Tahiti Ora has been established for 8 years now and won 2 Heiva titles with their first win in 2011 performing ‘Marukoa’ where they completely bypassed the Hura Ava Tau process and gained access to the Hura Tau division, and again in 2014 with their theme Pifa’o, the curse. In both instances, Tumata herself wrote the theme based on fictional characters and stories, very uncommon at cultural festivals in Tahiti, where most groups privilege historical figures. During an interview with Polynesie Premiere in 2014, she pointed out that she preferred creating a unique story rather than portray traditional legends because she was afraid that people would criticise her for not being historically accurate. Moreover, all her writings are supervised by Tahitian language expert John Maira’i who guides her in terms of being culturally appropriate. She also noted that by doing it this way she would have more ‘liberty of expression’.
Nowadays, thanks to Tumata’s efforts, Tahiti Ora has become a house hold name in terms of Tahitian dancing locally and internationally . She tends to have a reputation of being a ‘strong minded perfectionist’ where dancers consider her as a second mother, she also still takes the reigns when it comes to costume making. The group’s focus is very much hotel and international expansion by sending expert dancers such as Moena Maiotui and Tuari’i Tracqui to deliver workshops around the globe, as well as group show tours. At first, Tahiti Ora was not very keen to be involved in the Heiva festival because Tumata wanted more independence in creation and movement but decided to participate in 2011 and 2014 coming off both times with a win. Tumata did admit though that in 2014 the level was so high that she was scared that they wouldn’t come out on top, but they won.

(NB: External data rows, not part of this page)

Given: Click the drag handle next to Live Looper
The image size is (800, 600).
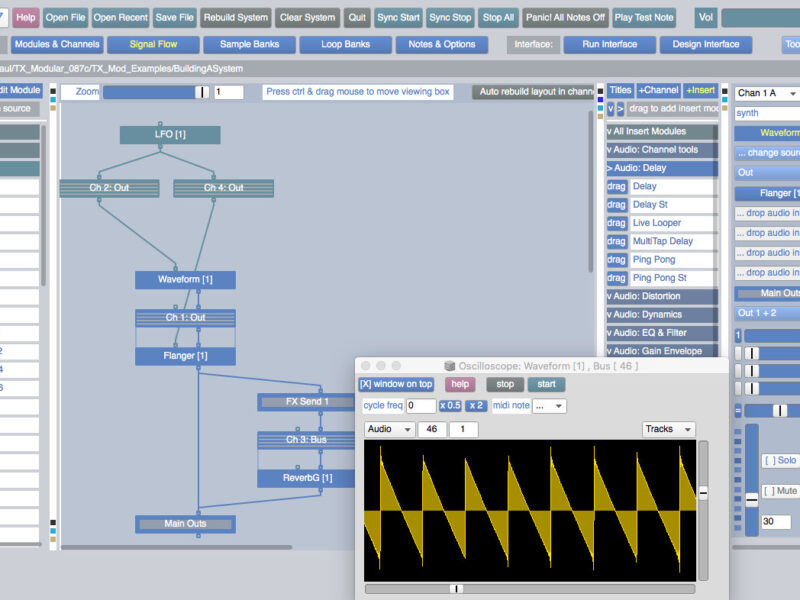Looking at the screenshot, I should pyautogui.click(x=617, y=223).
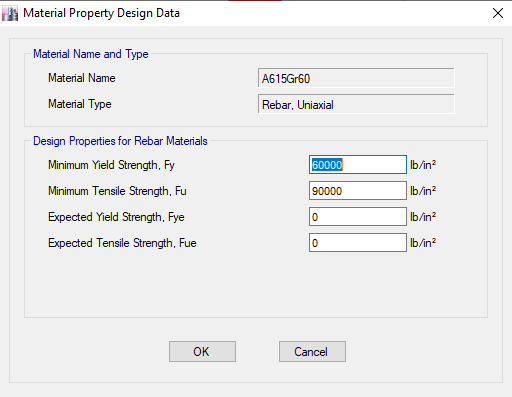Click the "Minimum Tensile Strength, Fu" label

pyautogui.click(x=117, y=191)
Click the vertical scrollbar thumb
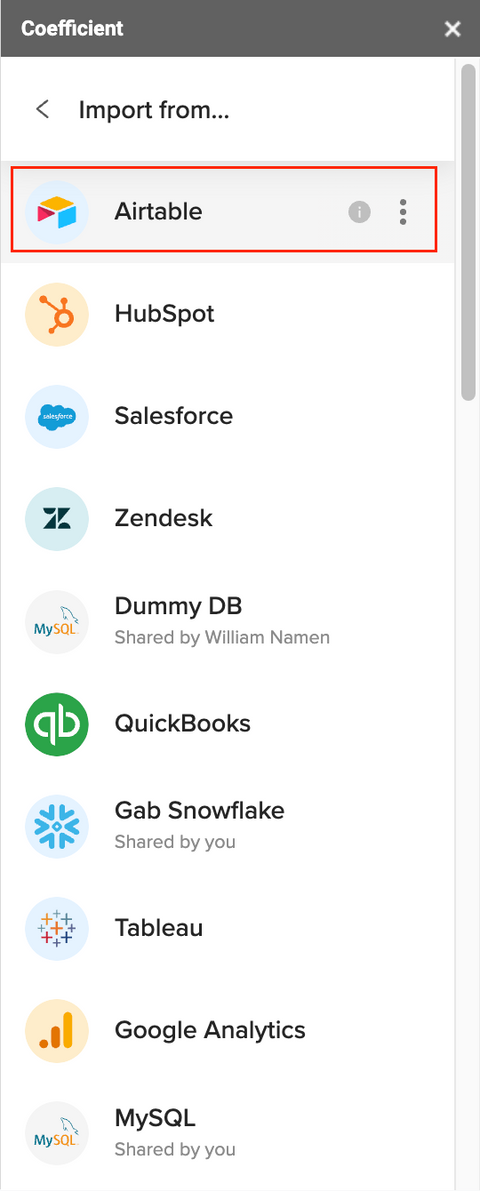 point(468,232)
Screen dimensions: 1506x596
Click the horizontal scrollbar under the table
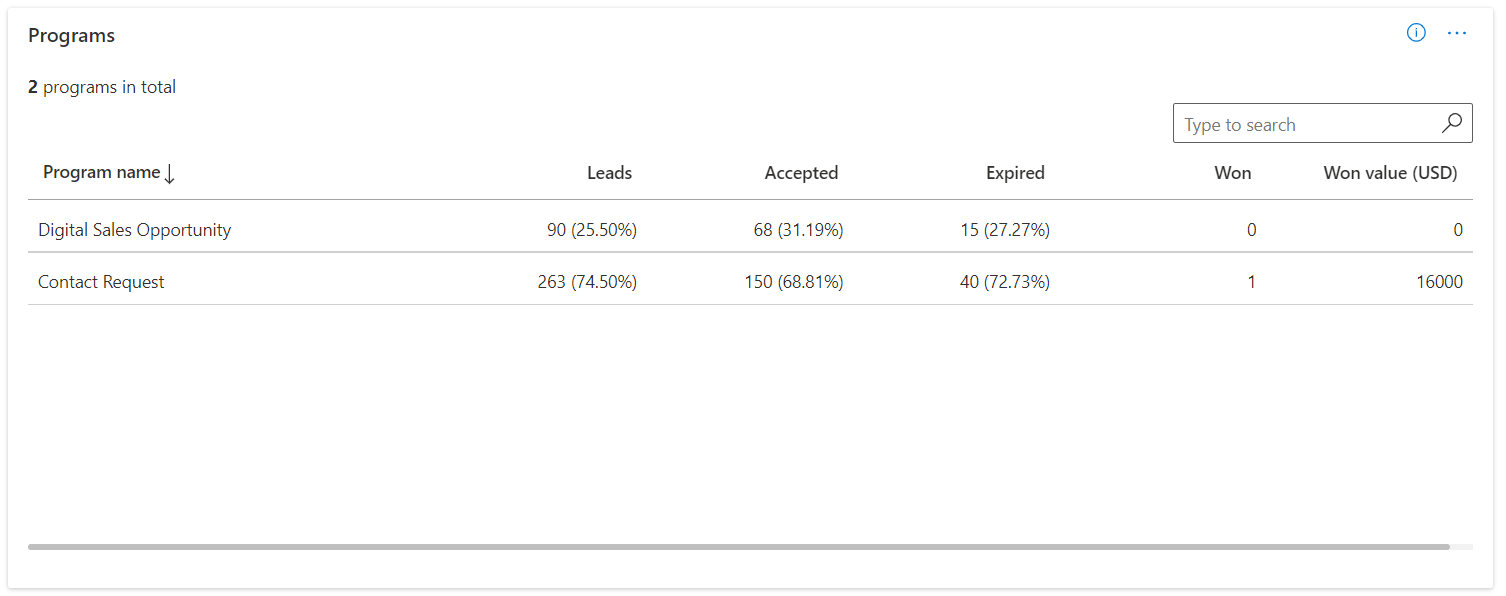tap(738, 547)
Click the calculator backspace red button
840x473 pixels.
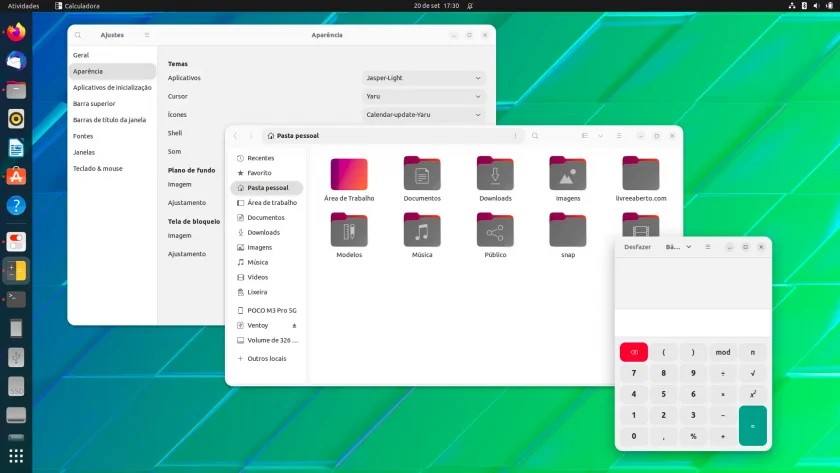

Tumata has managed to create a winning formula when it comes to ‘Ori Tahiti as she surrounds herself with an expert team, experienced and up and coming dancers combined with exquisite costumes. When asked about what Tahitian dancing represents to her, she says that “when we are young we don’t realise, we think it’s all about fun, now i’ve come to realise that it’s really a human experience’ (Poly premiere interview 21/07/2016) and added, ‘I would like this whole thing to continue, but I don’t want to get to a point where people are saying, she might need to stop’. But now that Tumata has been able to clench the coveted French National Order of Merit she doesn’t show any signs of slowing down.